Si sobrevivía a la guardia de los muelles, aprendería. Podría acabar convirtiéndose en un buen poli. Rosanna le entregó el boceto y él lo miró.
—Habéis dibujado a Johann von Mecklenberg, pero sin barba, vidente.
Ella se mordió el labio inferior.
—Sí, lo sé. Intenté no hacerlo. El rostro que estoy viendo no es del todo el del barón, pero se le parece mucho.
—Éste podría ser el barón von Mecklenberg como era hace diez años, cuando estudiaba —dijo Elsaesser.
—Hace diez años, esta muchacha tendría unos siete —declaró Rosanna.
Harald la miró, sin necesidad de formular la pregunta siguiente.
—Puedo ver su edad —replicó ella—, pero no su nombre. Es como pescar en la oscuridad; no siempre se consigue lo que más conviene.
—Hmmmm. —Harald examinó el bosquejo de la joven.
Era una buena dibujante. Se hizo preguntas acerca de Johann.
Aún no había dilucidado qué interés tenía von Mecklenberg en todo esto.
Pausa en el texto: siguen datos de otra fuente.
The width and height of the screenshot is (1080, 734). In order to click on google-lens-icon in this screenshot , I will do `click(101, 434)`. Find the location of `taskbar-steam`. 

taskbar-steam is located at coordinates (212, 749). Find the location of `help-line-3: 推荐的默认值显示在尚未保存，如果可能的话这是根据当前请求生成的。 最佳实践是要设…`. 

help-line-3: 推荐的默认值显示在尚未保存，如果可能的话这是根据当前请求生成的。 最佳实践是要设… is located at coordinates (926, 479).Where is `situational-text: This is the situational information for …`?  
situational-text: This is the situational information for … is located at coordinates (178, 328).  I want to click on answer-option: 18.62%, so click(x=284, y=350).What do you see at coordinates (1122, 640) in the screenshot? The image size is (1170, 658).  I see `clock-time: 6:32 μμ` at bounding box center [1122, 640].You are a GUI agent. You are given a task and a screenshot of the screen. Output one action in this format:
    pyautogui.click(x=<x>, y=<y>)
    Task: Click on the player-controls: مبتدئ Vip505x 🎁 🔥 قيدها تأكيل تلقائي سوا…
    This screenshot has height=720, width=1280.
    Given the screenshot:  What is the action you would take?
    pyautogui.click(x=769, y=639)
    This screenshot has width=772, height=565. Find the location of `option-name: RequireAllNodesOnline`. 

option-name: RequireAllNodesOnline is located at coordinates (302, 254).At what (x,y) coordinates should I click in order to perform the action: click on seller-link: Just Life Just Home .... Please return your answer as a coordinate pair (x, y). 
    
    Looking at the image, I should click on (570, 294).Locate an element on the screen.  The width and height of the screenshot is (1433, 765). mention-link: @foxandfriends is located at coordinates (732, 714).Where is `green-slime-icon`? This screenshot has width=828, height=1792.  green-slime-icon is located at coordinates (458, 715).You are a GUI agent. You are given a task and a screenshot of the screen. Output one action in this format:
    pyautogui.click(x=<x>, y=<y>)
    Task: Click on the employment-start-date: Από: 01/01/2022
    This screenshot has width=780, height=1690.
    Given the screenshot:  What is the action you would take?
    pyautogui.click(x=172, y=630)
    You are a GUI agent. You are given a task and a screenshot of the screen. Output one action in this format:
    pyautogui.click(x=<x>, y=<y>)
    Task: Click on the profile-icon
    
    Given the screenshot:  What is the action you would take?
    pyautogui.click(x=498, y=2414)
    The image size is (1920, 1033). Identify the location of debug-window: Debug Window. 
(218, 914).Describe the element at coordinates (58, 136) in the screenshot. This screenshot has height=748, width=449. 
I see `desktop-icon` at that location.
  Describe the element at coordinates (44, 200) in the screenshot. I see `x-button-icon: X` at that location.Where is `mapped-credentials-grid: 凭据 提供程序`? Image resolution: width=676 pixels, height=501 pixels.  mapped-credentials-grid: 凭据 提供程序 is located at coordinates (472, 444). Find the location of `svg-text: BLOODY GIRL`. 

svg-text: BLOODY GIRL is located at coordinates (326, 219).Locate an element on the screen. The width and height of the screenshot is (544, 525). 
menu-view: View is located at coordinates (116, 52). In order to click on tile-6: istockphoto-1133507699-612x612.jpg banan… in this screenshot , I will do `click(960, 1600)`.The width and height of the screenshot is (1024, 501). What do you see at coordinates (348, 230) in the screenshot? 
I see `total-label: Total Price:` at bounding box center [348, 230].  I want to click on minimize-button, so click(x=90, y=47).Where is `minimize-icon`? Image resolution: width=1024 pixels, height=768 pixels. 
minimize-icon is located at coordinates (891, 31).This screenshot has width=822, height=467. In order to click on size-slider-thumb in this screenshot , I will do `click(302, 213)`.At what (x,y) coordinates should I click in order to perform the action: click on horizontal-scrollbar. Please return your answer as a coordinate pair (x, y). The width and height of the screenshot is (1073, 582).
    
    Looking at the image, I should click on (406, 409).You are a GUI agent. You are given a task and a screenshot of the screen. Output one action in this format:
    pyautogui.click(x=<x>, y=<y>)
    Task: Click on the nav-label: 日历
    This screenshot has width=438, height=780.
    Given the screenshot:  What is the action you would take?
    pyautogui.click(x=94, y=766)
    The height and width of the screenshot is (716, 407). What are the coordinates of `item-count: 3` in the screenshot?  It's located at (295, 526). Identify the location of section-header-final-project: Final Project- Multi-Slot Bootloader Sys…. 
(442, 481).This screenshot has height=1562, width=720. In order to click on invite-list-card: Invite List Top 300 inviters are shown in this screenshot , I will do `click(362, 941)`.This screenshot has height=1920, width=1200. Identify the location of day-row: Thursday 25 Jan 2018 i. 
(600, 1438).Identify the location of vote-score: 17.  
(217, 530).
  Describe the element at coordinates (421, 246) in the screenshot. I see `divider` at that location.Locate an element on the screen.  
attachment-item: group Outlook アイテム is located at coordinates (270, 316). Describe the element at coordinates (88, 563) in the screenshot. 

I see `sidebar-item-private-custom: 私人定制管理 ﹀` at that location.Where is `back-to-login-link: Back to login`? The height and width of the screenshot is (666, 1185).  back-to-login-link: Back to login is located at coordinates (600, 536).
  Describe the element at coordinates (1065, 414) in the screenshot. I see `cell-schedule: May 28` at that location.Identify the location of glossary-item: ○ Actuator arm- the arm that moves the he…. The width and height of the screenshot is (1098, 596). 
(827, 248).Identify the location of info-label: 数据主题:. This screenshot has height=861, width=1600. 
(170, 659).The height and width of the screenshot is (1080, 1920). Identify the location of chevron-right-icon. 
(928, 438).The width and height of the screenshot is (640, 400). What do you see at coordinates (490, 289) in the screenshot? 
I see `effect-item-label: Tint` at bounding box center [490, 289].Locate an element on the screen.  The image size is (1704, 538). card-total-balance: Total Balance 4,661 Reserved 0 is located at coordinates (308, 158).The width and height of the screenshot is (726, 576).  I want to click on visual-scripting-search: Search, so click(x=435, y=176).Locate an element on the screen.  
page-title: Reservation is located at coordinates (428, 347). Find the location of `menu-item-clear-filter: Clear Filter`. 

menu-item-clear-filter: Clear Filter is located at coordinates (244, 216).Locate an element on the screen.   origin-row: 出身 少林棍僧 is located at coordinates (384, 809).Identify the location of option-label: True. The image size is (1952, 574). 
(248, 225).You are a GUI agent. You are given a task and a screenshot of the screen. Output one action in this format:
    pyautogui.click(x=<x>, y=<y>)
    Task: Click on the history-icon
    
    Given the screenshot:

Instintivamente confiaba en él —cosa que no constituía exactamente su predisposición habitual hacia electores y aristócratas—, y tenía intención de permanecer fiel a su primera impresión, pero había preguntas para las que tendría que hallar respuestas.
—¿Habéis conocido al elector? —le preguntó a Rosanna.
—Ayer, cuando encontraron a la muchacha anterior.
—¿Qué impresión sacasteis de él?
A ella le sorprendió que le formulara esa pregunta, pero no intentó evitar la respuesta.
—Está preocupado. No creo que él sea la Bestia.
—Tampoco yo lo creo —intervino Elsaesser—. Si lo fuera, sería un estúpido por pediros a vos que lo atrapéis.
Harald pensó en eso.
—A menos que quisiera que lo atraparan…
La puerta del almacén se abrió y Dickon dejó entrar a un guardia que arrastraba consigo a un hombre calvo, de mediana edad, que se había puesto una capa y unas botas sobre la camisa de dormir.
—Éste es Runze, de El Descanso del Caminante.
El propietario de la posada miró el bulto que había sobre la mesa, y Harald levantó la manta.
—¡Por el poderoso martillo de Sigmar —maldijo Runze—, es Trudi!
El hombre se volvió al tiempo que se aferraba el estómago, y le vomitó encima a Dickon.
—Es patético —dijo Harald para sí—. Otro estómago delicado.
—¿Trudi?
No hubo respuesta.
Wolf se volvió en la cama y no encontró a nadie a su lado.
No estaba en la universidad ni en la habitación de El Descanso del Caminante.
—¿Trudi?
Intentó recordar la noche anterior, pero no pudo.
De algún lugar goteaba agua y el piso se movía. Se preguntó si estaría en una barca.
Había preguntas que tendría que responder. ¿Dónde estaba Trudi? ¿Dónde estaba él? ¿Qué había hecho la noche anterior?
¿Y por qué estaba cubierto de sangre?